Now, Denali thinks they’ve solved the problem, or at least part of it. In a pair of papers published in Science Translational Medicine, the South San Francisco biotech detailed the invention of a new transport vehicle to sneak large molecules past the brain’s gates. So far, it’s been used in mice and monkeys, but they won’t wait long to bring it to patients: A clinical trial using it to replace an enzyme lost in people with Hunter’s syndrome is set to begin this year, with proof-of-concept data expected to come before 2021.

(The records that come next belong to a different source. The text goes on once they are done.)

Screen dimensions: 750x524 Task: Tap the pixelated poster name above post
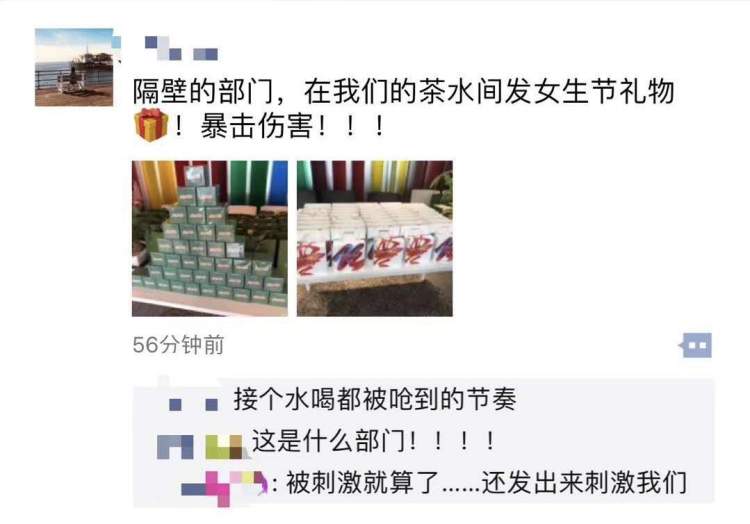point(181,48)
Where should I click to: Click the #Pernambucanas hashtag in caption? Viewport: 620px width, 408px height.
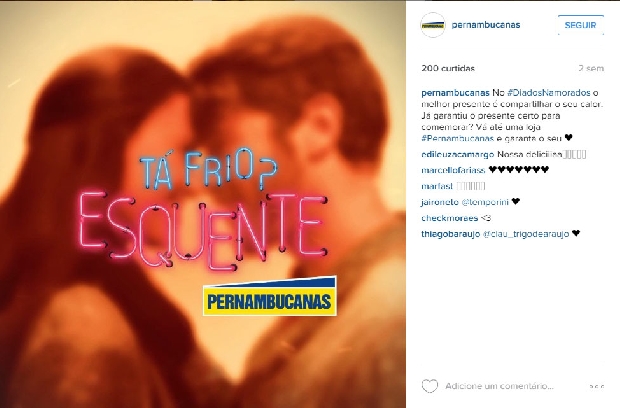pos(457,138)
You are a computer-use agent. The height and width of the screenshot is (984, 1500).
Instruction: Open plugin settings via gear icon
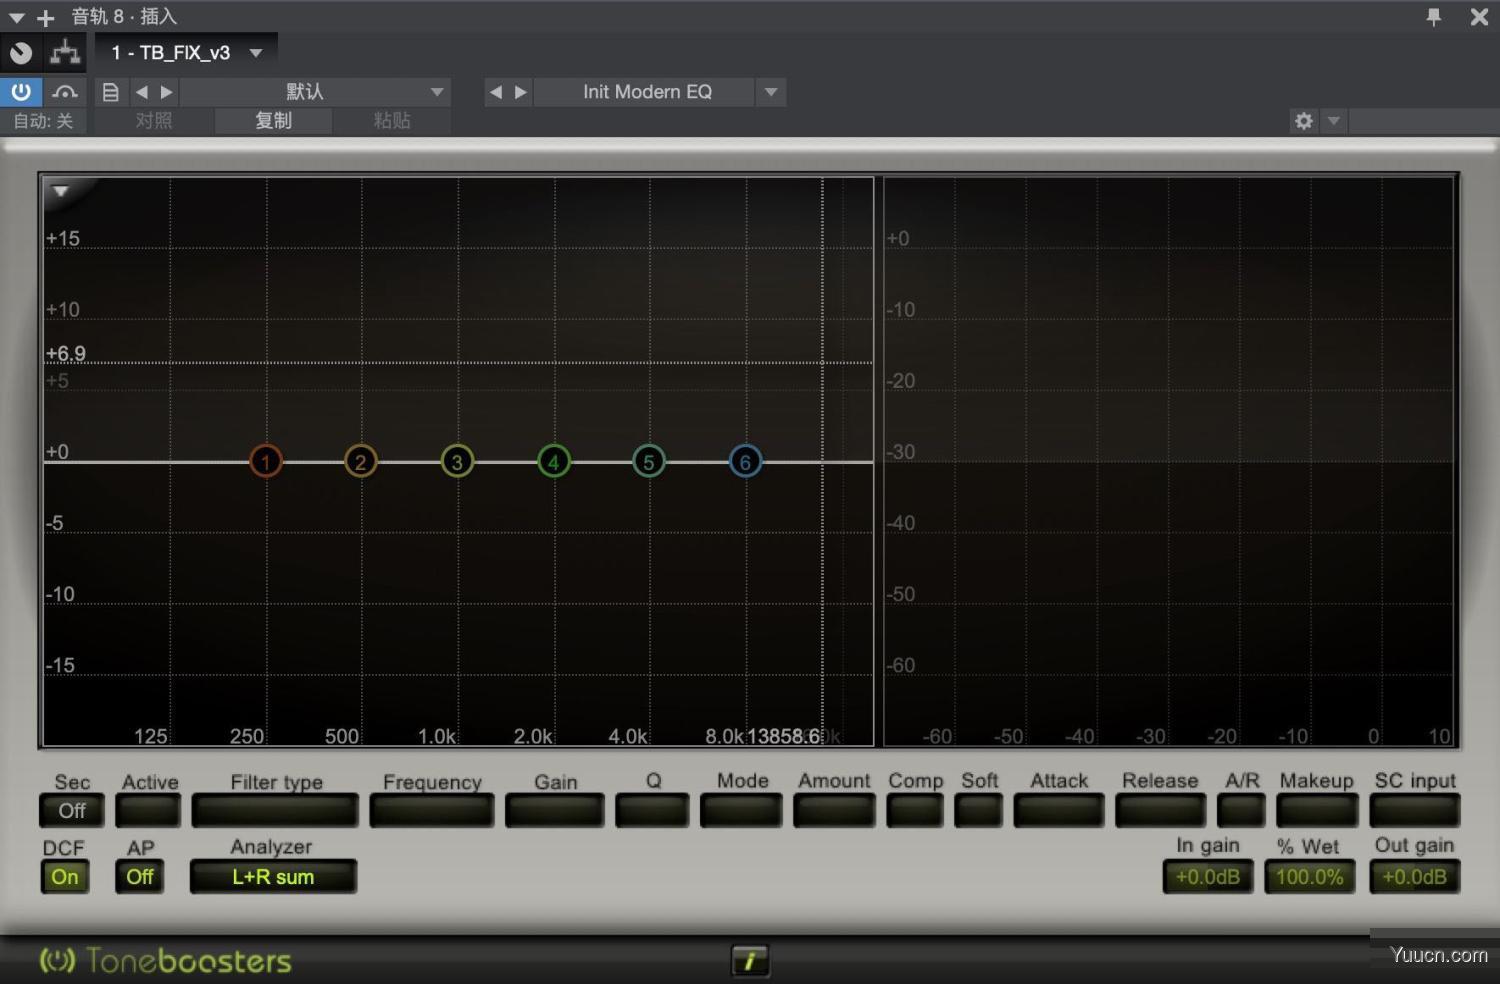tap(1303, 120)
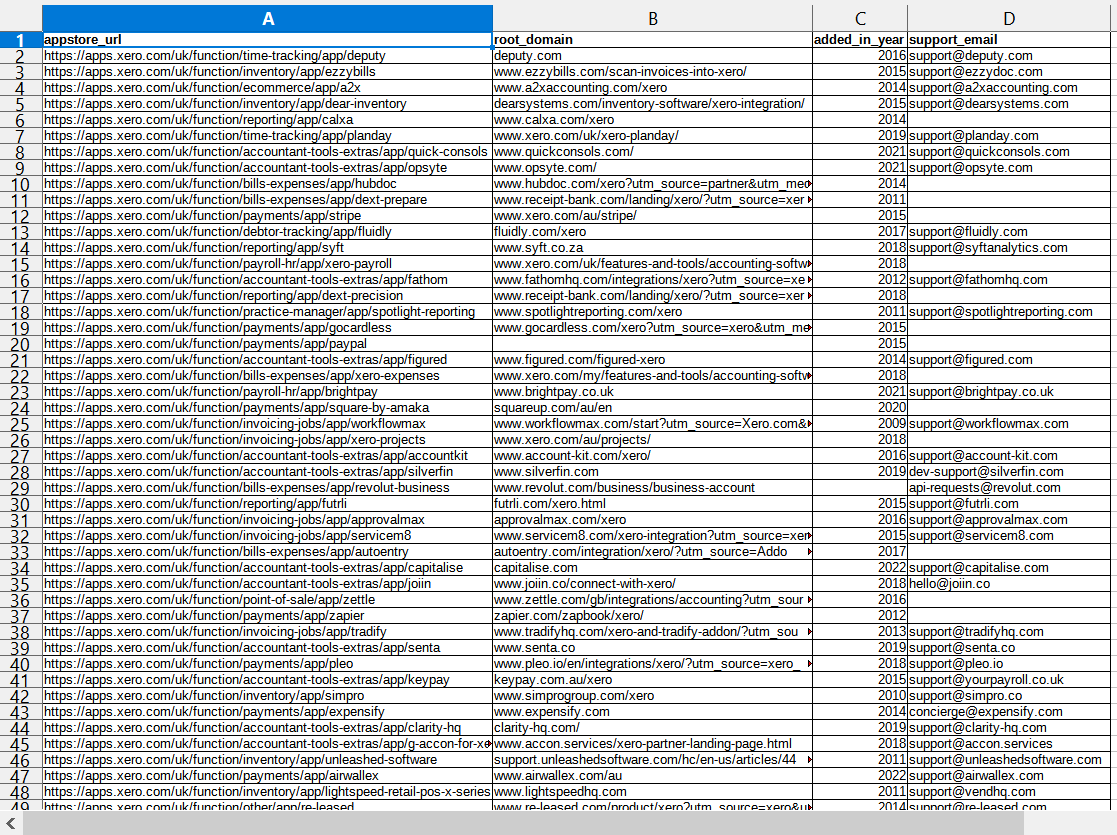Screen dimensions: 1117x835
Task: Click the scroll-left arrow at bottom-left
Action: (x=10, y=823)
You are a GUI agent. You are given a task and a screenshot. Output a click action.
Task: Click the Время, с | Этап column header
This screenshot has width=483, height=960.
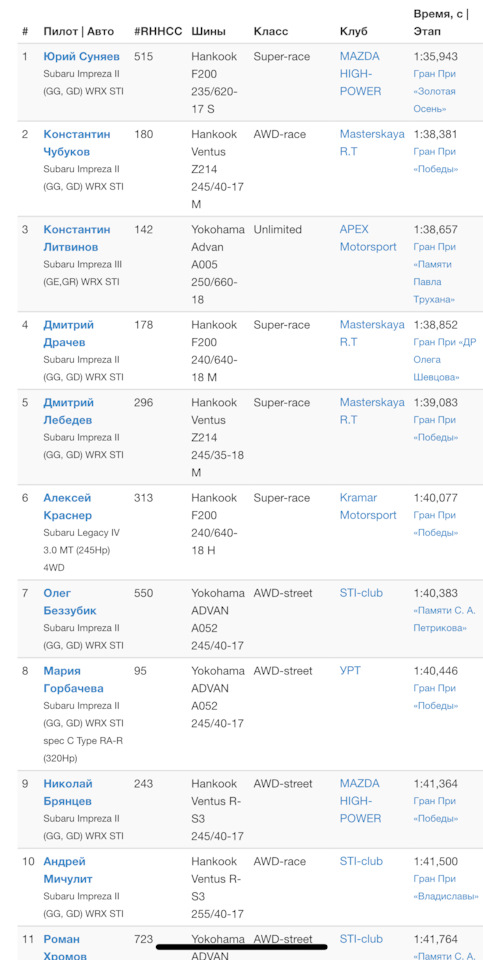(441, 23)
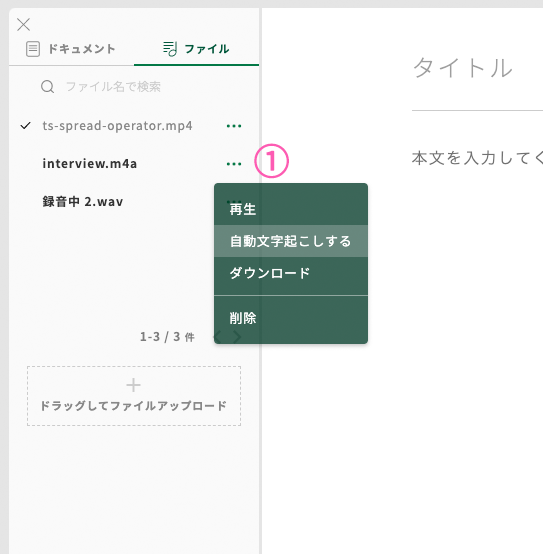Open more options for ts-spread-operator.mp4
Viewport: 543px width, 554px height.
(x=234, y=126)
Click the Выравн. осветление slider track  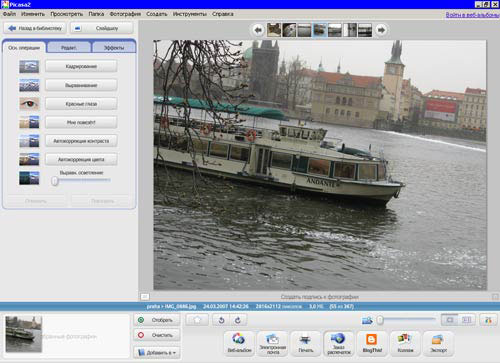click(x=81, y=180)
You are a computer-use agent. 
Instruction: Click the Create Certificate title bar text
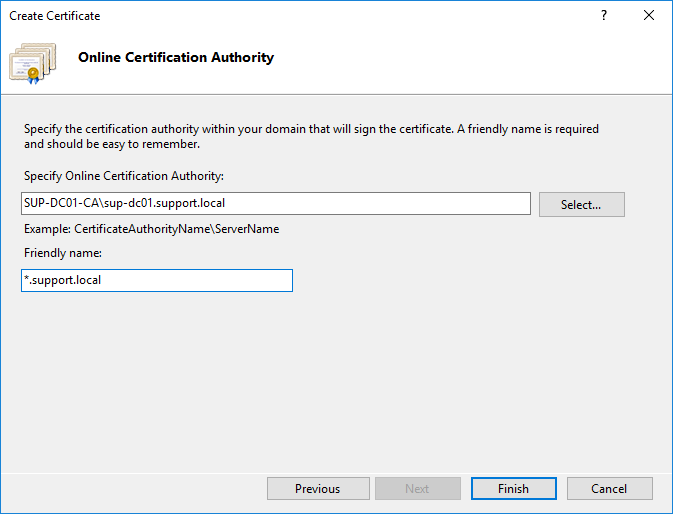(55, 16)
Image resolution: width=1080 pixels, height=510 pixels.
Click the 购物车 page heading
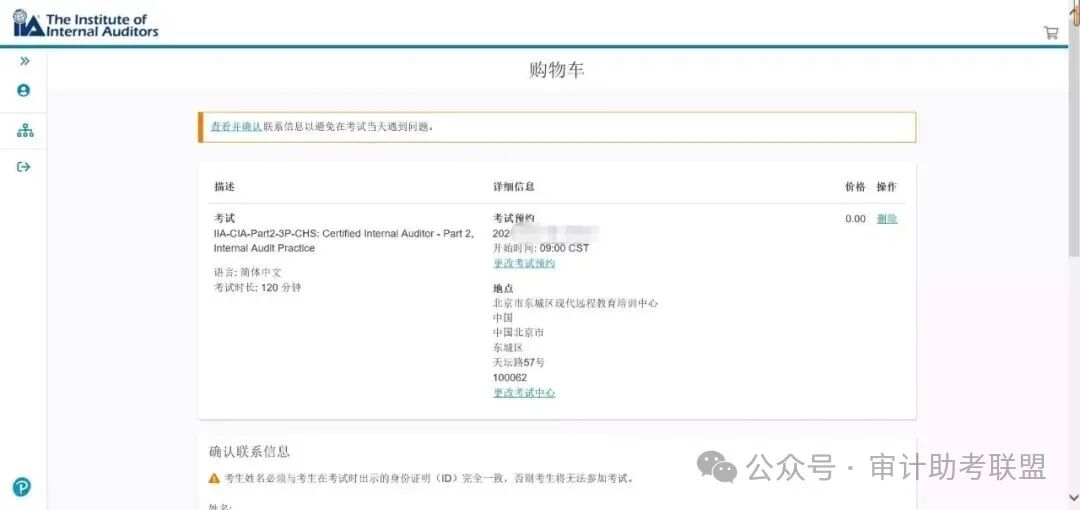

The blood-brain barrier consists in part of tightly packed endothelial cells. Since certain molecules, such as insulin, cross the barrier by first binding to receptors on these cells and then being allowed through, scientists have long tried to build antibodies that can similarly bind to these receptors and shuttle across a therapeutic cargo. But the results, over several decades, have been less than transformative.
CEO and founder Ryan Watts has been part of that search since his Genentech days. The research method he and Denali’s scientists came up with began with a process called directed evolution — in which a protein is induced to mutate repeatedly, until it gives rise to a protein with the qualities you want — to build a protein, called an FC fragment, that binds to what’s called a transferrin receptor, a node that normally imports iron into the brain. In theory, there are numerous drugs one could then hook onto that Fc fragment, but Denali first tested it with an antibody-targeting enzyme called beta-secretase. The enzyme is linked to the build-up of amyloid plaques in people with Alzheimer’s, and the researchers showed their vehicle reduced the amount of amyloid in mice and monkeys.
In a second study, the researchers attached an enzyme called iduronate-2-sulfatase, the critical protein that people with Hunter’s syndrome are missing. Without it, sugars called glycosaminoglycans build up in cells, causing abnormalities in several different organs. Shire gained approval for an enzyme replacement therapy in 2006, but it only works outside the brain (the company’s erstwhile efforts to improve cognitive function yielded little promise). Using the transport vehicle, though, Denali was able to get significantly increased brain penetration of the enzyme and reduce the pathology in mice and monkeys.
Denali played up the potential versatility of their approach over other blood-brain-barrier-crossing proposals, such as bispecific antibodies, saying you can attach a greater range of therapies to their vehicle. The company has over a dozen programs — including a Parkinson’s one now in the clinic — but the first test of the vehicle will be later this year, in 16 kids with a rare disease whose worst symptoms remain untreated.